## Collected data
::::

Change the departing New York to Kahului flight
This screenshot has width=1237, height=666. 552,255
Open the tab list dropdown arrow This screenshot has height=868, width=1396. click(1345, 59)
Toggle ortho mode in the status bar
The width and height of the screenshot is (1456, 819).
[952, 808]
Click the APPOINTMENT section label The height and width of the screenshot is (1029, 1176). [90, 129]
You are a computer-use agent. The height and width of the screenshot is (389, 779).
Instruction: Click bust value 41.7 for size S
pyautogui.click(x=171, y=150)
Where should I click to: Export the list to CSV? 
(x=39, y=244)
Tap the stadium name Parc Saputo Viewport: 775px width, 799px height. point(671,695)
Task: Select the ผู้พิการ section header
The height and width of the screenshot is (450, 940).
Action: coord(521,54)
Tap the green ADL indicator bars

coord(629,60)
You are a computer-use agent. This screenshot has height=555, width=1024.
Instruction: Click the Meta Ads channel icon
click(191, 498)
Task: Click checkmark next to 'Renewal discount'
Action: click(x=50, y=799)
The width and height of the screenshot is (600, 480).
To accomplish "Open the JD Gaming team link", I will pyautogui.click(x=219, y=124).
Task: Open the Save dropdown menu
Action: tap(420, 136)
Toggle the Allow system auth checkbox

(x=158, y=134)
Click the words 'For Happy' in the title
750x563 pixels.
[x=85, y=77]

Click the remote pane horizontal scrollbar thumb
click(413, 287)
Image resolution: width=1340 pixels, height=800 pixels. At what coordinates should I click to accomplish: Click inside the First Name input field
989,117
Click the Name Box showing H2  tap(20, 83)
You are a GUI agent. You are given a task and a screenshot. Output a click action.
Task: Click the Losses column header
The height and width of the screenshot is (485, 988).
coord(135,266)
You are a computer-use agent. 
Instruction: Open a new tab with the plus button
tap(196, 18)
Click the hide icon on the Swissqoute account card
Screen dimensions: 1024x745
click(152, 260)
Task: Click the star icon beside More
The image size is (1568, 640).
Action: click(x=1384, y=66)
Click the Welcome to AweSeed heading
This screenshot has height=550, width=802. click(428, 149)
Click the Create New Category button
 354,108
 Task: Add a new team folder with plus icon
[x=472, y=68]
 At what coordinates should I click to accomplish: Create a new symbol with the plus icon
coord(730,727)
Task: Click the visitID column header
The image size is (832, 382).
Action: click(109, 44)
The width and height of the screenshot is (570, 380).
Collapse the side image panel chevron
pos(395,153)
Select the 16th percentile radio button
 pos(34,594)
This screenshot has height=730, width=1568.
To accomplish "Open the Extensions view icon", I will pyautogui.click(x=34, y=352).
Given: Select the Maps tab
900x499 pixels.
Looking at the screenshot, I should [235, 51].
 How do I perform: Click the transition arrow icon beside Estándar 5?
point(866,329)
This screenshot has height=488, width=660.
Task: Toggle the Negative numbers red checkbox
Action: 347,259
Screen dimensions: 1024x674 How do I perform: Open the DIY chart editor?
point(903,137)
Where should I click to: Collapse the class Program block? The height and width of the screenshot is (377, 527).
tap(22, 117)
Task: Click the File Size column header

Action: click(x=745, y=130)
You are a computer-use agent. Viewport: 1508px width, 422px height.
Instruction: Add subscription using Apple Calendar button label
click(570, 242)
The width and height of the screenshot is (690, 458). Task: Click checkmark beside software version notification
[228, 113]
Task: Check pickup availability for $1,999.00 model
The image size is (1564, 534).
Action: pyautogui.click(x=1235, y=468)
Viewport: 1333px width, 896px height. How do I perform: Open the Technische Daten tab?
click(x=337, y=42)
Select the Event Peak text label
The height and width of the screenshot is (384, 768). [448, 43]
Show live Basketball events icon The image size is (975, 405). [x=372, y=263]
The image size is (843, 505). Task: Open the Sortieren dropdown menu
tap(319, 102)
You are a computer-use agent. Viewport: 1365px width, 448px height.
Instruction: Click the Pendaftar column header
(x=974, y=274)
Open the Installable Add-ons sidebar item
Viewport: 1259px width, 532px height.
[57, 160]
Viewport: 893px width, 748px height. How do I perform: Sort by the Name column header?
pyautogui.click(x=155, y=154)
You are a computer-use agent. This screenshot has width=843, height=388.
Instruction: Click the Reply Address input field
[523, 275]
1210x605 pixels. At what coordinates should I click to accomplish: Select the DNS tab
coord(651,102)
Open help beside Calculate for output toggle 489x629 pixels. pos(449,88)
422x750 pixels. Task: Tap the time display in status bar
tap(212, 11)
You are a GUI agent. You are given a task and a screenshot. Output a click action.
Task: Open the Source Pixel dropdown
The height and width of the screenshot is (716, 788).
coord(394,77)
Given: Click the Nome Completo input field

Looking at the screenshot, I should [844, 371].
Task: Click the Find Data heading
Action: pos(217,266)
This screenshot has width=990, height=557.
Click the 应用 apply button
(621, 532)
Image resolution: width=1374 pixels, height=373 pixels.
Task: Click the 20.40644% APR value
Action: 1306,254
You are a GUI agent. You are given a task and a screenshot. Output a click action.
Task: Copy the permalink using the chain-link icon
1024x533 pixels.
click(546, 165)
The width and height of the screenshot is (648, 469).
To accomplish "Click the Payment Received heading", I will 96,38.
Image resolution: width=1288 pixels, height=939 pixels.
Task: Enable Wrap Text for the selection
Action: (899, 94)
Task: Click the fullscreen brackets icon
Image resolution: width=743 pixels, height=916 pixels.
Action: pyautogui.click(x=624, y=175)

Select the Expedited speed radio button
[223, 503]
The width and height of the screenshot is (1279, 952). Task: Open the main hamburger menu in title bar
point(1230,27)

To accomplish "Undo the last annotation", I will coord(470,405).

::::

The records above are to be duplicated in full and exactly.

Change the departing New York to Kahului flight
This screenshot has width=1237, height=666. 552,255
Open the tab list dropdown arrow This screenshot has height=868, width=1396. click(1345, 59)
Toggle ortho mode in the status bar
The width and height of the screenshot is (1456, 819).
[952, 808]
Click the APPOINTMENT section label The height and width of the screenshot is (1029, 1176). [90, 129]
You are a computer-use agent. The height and width of the screenshot is (389, 779).
Instruction: Click bust value 41.7 for size S
pyautogui.click(x=171, y=150)
Where should I click to: Export the list to CSV? 
(x=39, y=244)
Tap the stadium name Parc Saputo Viewport: 775px width, 799px height. point(671,695)
Task: Select the ผู้พิการ section header
The height and width of the screenshot is (450, 940).
Action: coord(521,54)
Tap the green ADL indicator bars

coord(629,60)
You are a computer-use agent. This screenshot has height=555, width=1024.
Instruction: Click the Meta Ads channel icon
click(191, 498)
Task: Click checkmark next to 'Renewal discount'
Action: click(x=50, y=799)
The width and height of the screenshot is (600, 480).
To accomplish "Open the JD Gaming team link", I will pyautogui.click(x=219, y=124).
Task: Open the Save dropdown menu
Action: tap(420, 136)
Toggle the Allow system auth checkbox

(x=158, y=134)
Click the words 'For Happy' in the title
750x563 pixels.
[x=85, y=77]

Click the remote pane horizontal scrollbar thumb
click(413, 287)
Image resolution: width=1340 pixels, height=800 pixels. At what coordinates should I click to accomplish: Click inside the First Name input field
989,117
Click the Name Box showing H2  tap(20, 83)
You are a GUI agent. You are given a task and a screenshot. Output a click action.
Task: Click the Losses column header
The height and width of the screenshot is (485, 988).
coord(135,266)
You are a computer-use agent. 
Instruction: Open a new tab with the plus button
tap(196, 18)
Click the hide icon on the Swissqoute account card
Screen dimensions: 1024x745
click(152, 260)
Task: Click the star icon beside More
The image size is (1568, 640).
Action: click(x=1384, y=66)
Click the Welcome to AweSeed heading
This screenshot has height=550, width=802. click(428, 149)
Click the Create New Category button
 354,108
 Task: Add a new team folder with plus icon
[x=472, y=68]
 At what coordinates should I click to accomplish: Create a new symbol with the plus icon
coord(730,727)
Task: Click the visitID column header
The image size is (832, 382).
Action: click(109, 44)
The width and height of the screenshot is (570, 380).
Collapse the side image panel chevron
pos(395,153)
Select the 16th percentile radio button
 pos(34,594)
This screenshot has height=730, width=1568.
To accomplish "Open the Extensions view icon", I will pyautogui.click(x=34, y=352).
Given: Select the Maps tab
900x499 pixels.
Looking at the screenshot, I should [235, 51].
 How do I perform: Click the transition arrow icon beside Estándar 5?
point(866,329)
This screenshot has height=488, width=660.
Task: Toggle the Negative numbers red checkbox
Action: 347,259
Screen dimensions: 1024x674 How do I perform: Open the DIY chart editor?
point(903,137)
Where should I click to: Collapse the class Program block? The height and width of the screenshot is (377, 527).
tap(22, 117)
Task: Click the File Size column header

Action: click(x=745, y=130)
You are a computer-use agent. Viewport: 1508px width, 422px height.
Instruction: Add subscription using Apple Calendar button label
click(570, 242)
The width and height of the screenshot is (690, 458). Task: Click checkmark beside software version notification
[228, 113]
Task: Check pickup availability for $1,999.00 model
The image size is (1564, 534).
Action: pyautogui.click(x=1235, y=468)
Viewport: 1333px width, 896px height. How do I perform: Open the Technische Daten tab?
click(x=337, y=42)
Select the Event Peak text label
The height and width of the screenshot is (384, 768). [448, 43]
Show live Basketball events icon The image size is (975, 405). [x=372, y=263]
The image size is (843, 505). Task: Open the Sortieren dropdown menu
tap(319, 102)
You are a computer-use agent. Viewport: 1365px width, 448px height.
Instruction: Click the Pendaftar column header
(x=974, y=274)
Open the Installable Add-ons sidebar item
Viewport: 1259px width, 532px height.
[57, 160]
Viewport: 893px width, 748px height. How do I perform: Sort by the Name column header?
pyautogui.click(x=155, y=154)
You are a computer-use agent. This screenshot has width=843, height=388.
Instruction: Click the Reply Address input field
[523, 275]
1210x605 pixels. At what coordinates should I click to accomplish: Select the DNS tab
coord(651,102)
Open help beside Calculate for output toggle 489x629 pixels. pos(449,88)
422x750 pixels. Task: Tap the time display in status bar
tap(212, 11)
You are a GUI agent. You are given a task and a screenshot. Output a click action.
Task: Open the Source Pixel dropdown
The height and width of the screenshot is (716, 788).
coord(394,77)
Given: Click the Nome Completo input field

Looking at the screenshot, I should [844, 371].
Task: Click the Find Data heading
Action: pos(217,266)
This screenshot has width=990, height=557.
Click the 应用 apply button
(621, 532)
Image resolution: width=1374 pixels, height=373 pixels.
Task: Click the 20.40644% APR value
Action: 1306,254
You are a GUI agent. You are given a task and a screenshot. Output a click action.
Task: Copy the permalink using the chain-link icon
1024x533 pixels.
click(546, 165)
The width and height of the screenshot is (648, 469).
To accomplish "Click the Payment Received heading", I will 96,38.
Image resolution: width=1288 pixels, height=939 pixels.
Task: Enable Wrap Text for the selection
Action: (899, 94)
Task: Click the fullscreen brackets icon
Image resolution: width=743 pixels, height=916 pixels.
Action: pyautogui.click(x=624, y=175)

Select the Expedited speed radio button
[223, 503]
The width and height of the screenshot is (1279, 952). Task: Open the main hamburger menu in title bar
point(1230,27)

To accomplish "Undo the last annotation", I will coord(470,405).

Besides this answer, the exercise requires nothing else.